* Work instruction: Return all of the material exactly; no line may be dropped.

* Working data:

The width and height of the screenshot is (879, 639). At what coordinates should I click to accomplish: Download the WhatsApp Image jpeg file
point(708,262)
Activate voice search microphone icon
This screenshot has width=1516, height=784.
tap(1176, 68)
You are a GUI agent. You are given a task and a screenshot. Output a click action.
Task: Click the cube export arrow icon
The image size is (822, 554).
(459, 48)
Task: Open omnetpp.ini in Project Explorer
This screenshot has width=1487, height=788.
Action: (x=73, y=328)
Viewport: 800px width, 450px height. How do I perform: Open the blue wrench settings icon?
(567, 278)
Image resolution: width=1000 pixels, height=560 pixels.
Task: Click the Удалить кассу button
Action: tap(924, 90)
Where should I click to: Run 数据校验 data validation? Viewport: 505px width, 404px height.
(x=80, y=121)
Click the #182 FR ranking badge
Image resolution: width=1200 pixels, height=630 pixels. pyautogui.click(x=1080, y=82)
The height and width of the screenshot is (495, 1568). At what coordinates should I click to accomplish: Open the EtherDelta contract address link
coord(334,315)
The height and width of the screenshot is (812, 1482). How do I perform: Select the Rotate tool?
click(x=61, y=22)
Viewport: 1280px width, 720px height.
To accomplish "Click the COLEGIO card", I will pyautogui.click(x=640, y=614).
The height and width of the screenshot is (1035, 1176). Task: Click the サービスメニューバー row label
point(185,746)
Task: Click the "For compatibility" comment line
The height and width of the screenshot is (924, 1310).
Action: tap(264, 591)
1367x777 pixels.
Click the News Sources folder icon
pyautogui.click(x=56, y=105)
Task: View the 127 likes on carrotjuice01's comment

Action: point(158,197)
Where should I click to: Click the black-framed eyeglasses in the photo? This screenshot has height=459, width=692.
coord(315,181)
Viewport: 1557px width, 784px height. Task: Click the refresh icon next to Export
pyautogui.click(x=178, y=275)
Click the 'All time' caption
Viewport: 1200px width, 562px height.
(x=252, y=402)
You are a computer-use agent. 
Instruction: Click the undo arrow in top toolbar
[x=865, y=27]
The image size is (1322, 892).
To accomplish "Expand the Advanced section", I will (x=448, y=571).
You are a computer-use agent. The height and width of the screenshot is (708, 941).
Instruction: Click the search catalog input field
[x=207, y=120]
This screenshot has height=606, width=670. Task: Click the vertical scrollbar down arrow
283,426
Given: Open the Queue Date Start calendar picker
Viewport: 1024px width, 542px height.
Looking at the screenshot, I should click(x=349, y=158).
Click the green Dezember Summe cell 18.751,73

* Completed task:
The width and height of the screenshot is (879, 639). At what coordinates should I click to accomplish: Download the WhatsApp Image jpeg file
point(708,262)
Activate voice search microphone icon
This screenshot has width=1516, height=784.
tap(1176, 68)
You are a GUI agent. You are given a task and a screenshot. Output a click action.
Task: Click the cube export arrow icon
The image size is (822, 554).
(459, 48)
Task: Open omnetpp.ini in Project Explorer
This screenshot has width=1487, height=788.
Action: (x=73, y=328)
Viewport: 800px width, 450px height. How do I perform: Open the blue wrench settings icon?
(567, 278)
Image resolution: width=1000 pixels, height=560 pixels.
Task: Click the Удалить кассу button
Action: tap(924, 90)
Where should I click to: Run 数据校验 data validation? Viewport: 505px width, 404px height.
(x=80, y=121)
Click the #182 FR ranking badge
Image resolution: width=1200 pixels, height=630 pixels. pyautogui.click(x=1080, y=82)
The height and width of the screenshot is (495, 1568). At what coordinates should I click to accomplish: Open the EtherDelta contract address link
coord(334,315)
The height and width of the screenshot is (812, 1482). How do I perform: Select the Rotate tool?
click(x=61, y=22)
Viewport: 1280px width, 720px height.
To accomplish "Click the COLEGIO card", I will pyautogui.click(x=640, y=614).
The height and width of the screenshot is (1035, 1176). Task: Click the サービスメニューバー row label
point(185,746)
Task: Click the "For compatibility" comment line
The height and width of the screenshot is (924, 1310).
Action: tap(264, 591)
1367x777 pixels.
Click the News Sources folder icon
pyautogui.click(x=56, y=105)
Task: View the 127 likes on carrotjuice01's comment

Action: point(158,197)
Where should I click to: Click the black-framed eyeglasses in the photo? This screenshot has height=459, width=692.
coord(315,181)
Viewport: 1557px width, 784px height. Task: Click the refresh icon next to Export
pyautogui.click(x=178, y=275)
Click the 'All time' caption
Viewport: 1200px width, 562px height.
(x=252, y=402)
You are a computer-use agent. 
Instruction: Click the undo arrow in top toolbar
[x=865, y=27]
The image size is (1322, 892).
To accomplish "Expand the Advanced section", I will (x=448, y=571).
You are a computer-use agent. The height and width of the screenshot is (708, 941).
Instruction: Click the search catalog input field
[x=207, y=120]
This screenshot has height=606, width=670. Task: Click the vertical scrollbar down arrow
283,426
Given: Open the Queue Date Start calendar picker
Viewport: 1024px width, 542px height.
Looking at the screenshot, I should click(x=349, y=158).
Click the green Dezember Summe cell 18.751,73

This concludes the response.